Als Beraterin für Hörgeschädigte bin ich Brückenbauerin zwischen der Welt der Hörenden und der Welt der Gehörlosen. Ich bin Schnittstelle zwischen zwei Lebenswelten, die durch unterschiedliche Sprachsysteme geprägt sind. Je nach Bedarf berate ich in Deutscher Gebärdensprache (DGS), Lautsprachbegleitenden Gebärden (LBG), in Lautsprache, in taktilen Gebärden oder in Lormen. Wer zu mir kommt, kommt freiwillig. Die Beratung ist neutral und kostenlos. Meine Aufgabe ist es, dem Klienten alle Informationen zu geben, die er benötigt, um weitere Schritte entscheiden zu können. Der Klient ist erwachsen und bleibt für sein Handeln selbst verantwortlich. Meine Rolle ist die der Unterstützerin und des Katalysators, nicht die eines Vormundes oder Richters.

Gemeinsam erarbeiten wir die Fragestellung und suchen nach Strategien zur Lösung des jeweiligen Problems. Der Klient ist an der Gestaltung des Hilfsangebots und des Hilfeprozesses beteiligt.

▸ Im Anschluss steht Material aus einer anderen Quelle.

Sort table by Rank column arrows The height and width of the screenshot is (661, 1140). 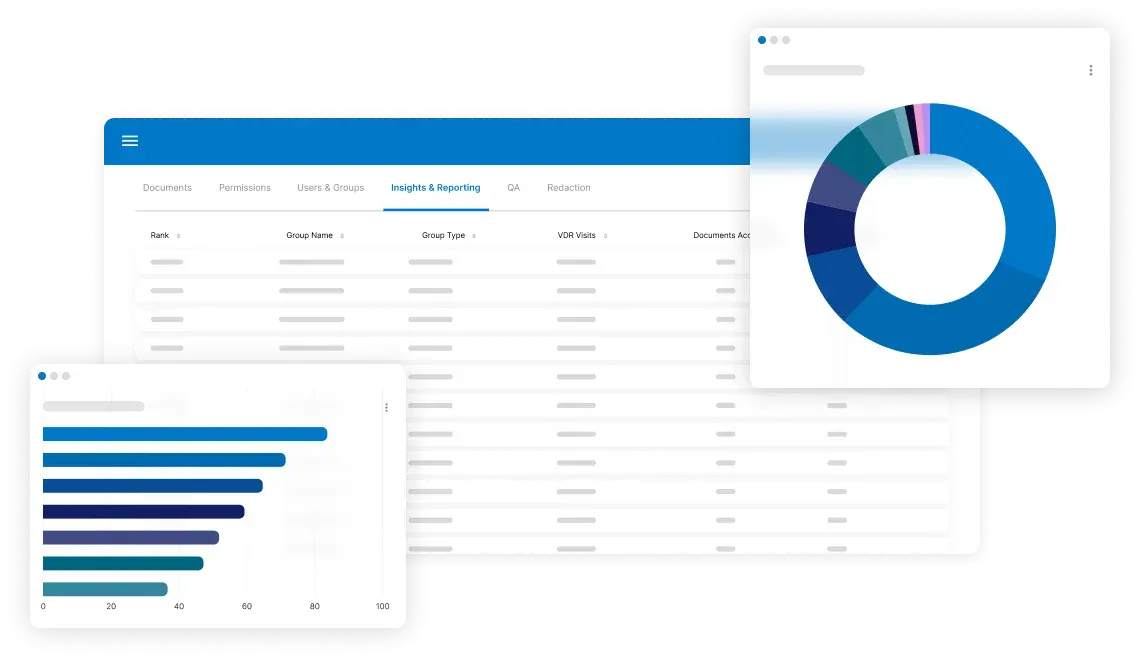[178, 236]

Partizipation durch Mitgestaltung und Mitsprache stärkt die Eigenständigkeit und Eigenverantwortlichkeit des Klienten. Hier kommt das Konzept des Empowerments zum Tragen, ich arbeite ressourcenorientiert. Mein Ziel und das meiner Kollegin ist es, dass der Klient mit unserer Hilfe selbständig agiert und persönliche Notlagen überwindet.

Damit das gelingen kann, braucht es mehr als die Gebärdensprache. Beratende benötigen Fachwissen über die Sozialisation und über die Lebenszusammenhänge von gehörlosen Menschen. Es bedarf einer Kultursensibilität, wie sie in der psychotherapeutischen Arbeit mit Migranten bereits thematisiert wird. Nahezu alle unsere Klienten haben in Deutschland und in ihren Herkunftsländern bis zum Erwachsenenalter unterschiedliche gehörlosenspezifische Institutionen durchlaufen und waren dabei wegen der Unterbringung im Internat von ihren Familien getrennt. In den Schulen haben sie mühsam das Absehen von den Lippen und Sprechen gelernt. Sie haben jedoch keine Kontrolle über die eigene Stimme.

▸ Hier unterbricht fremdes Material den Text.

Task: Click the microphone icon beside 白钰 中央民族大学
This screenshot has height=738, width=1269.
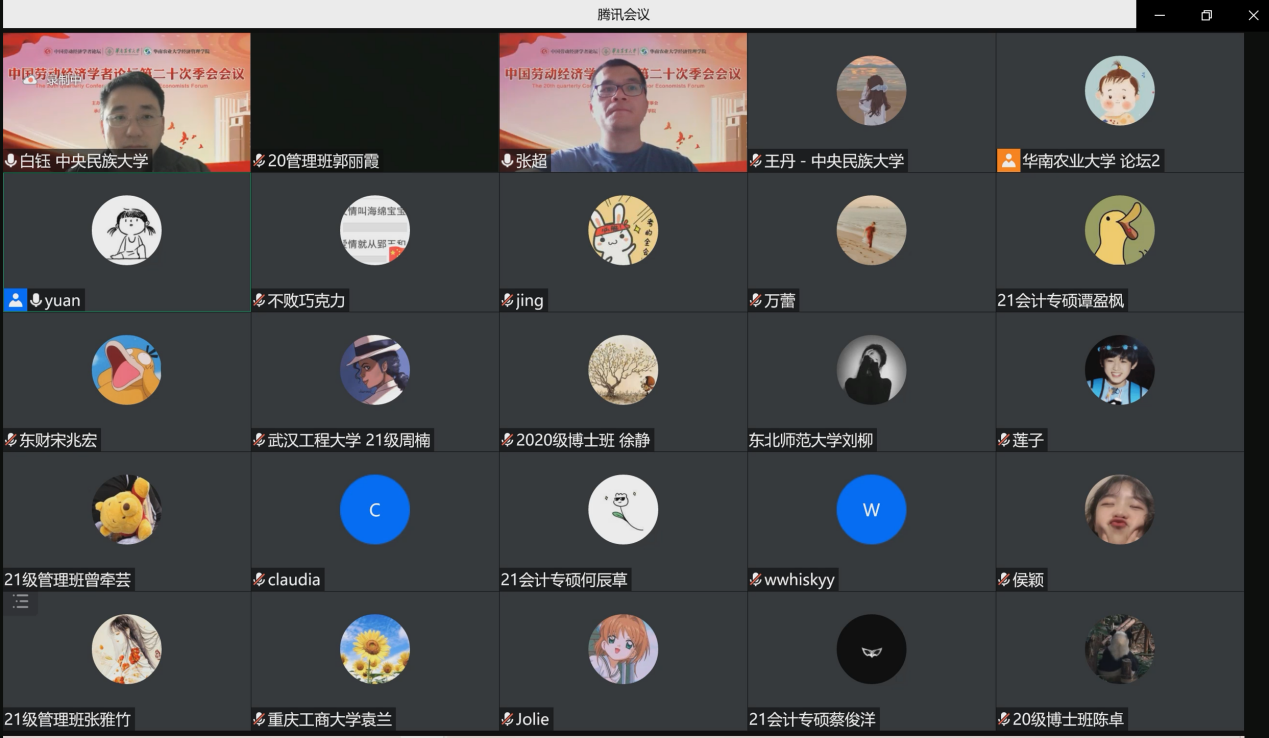Action: pos(11,161)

Nach der Ausbildung in einem Berufsbildungswerk steht der gehörlose Mensch in der Regel vor der Anforderung, sein Leben nun selbständig und in der Gesellschaft der Hörenden zu gestalten. Die Lebensgestaltung bleibt dabei immer begrenzt. Denn wie schon gesagt: Alltägliche Informationen, die hörende Menschen im ständigen Kontakt mit anderen oder über Radio und Fernsehen nebenbei aufnehmen, bleiben dem gehörlosen Menschen verwehrt. Dieses Informationsdefizit, gepaart mit geringer Lesekompetenz, führt viele Klienten zu uns in die Beratungsstelle.

Die Herausforderung für meine Kollegin und mich besteht in der Beratung von gehörlosen Menschen, die  sich in der erworbenen Hilflosigkeit eingerichtet haben. Sowohl im Elternhaus wie auch in der Gehörlosenschule hat man ihnen die Fähigkeit zu eigenverantwortlichem Handeln abgesprochen. Oft benötigt es viel Zeit, Geduld und manchmal auch ganz schön viel Überwindung, den Mut aufzubringen, auch in fortgeschrittenem Alter wenigstens in einem kleinen Lebensbereich Selbständigkeit an der Seite der Beraterin einzuüben. Wenn sie es dann geschafft haben, sind sie überglücklich über die neuen Handlungsspielräume.

Den gehörlosen Menschen ist es ganz wichtig, dass ihr Umfeld sie auf Augenhöhe wahrnimmt. Sie haben ein ganz feines Gespür dafür, wenn jemand sie nicht ernst nimmt. Viele unserer Klienten haben im Laufe ihres Lebens diskriminierende Erfahrungen gemacht, was zu unterschiedlichen Anpassungsschwierigkeiten führen kann.

Etwa 25 Prozent der Klienten haben nicht Deutsch als Muttersprache und sind in einer anderen Kultur aufgewachsen. Sie bringen ihre russische, eritreische oder türkische Kultur und Sprache mit und müssen sich nun im Spagat zwischen mehreren Kulturen, Sprachen und Sprachsystemen zurechtfinden. Gebärdensprache ist von Land zu Land unterschiedlich, wie auch die gesprochene Sprache. Darüber hinaus gibt es Dialekte.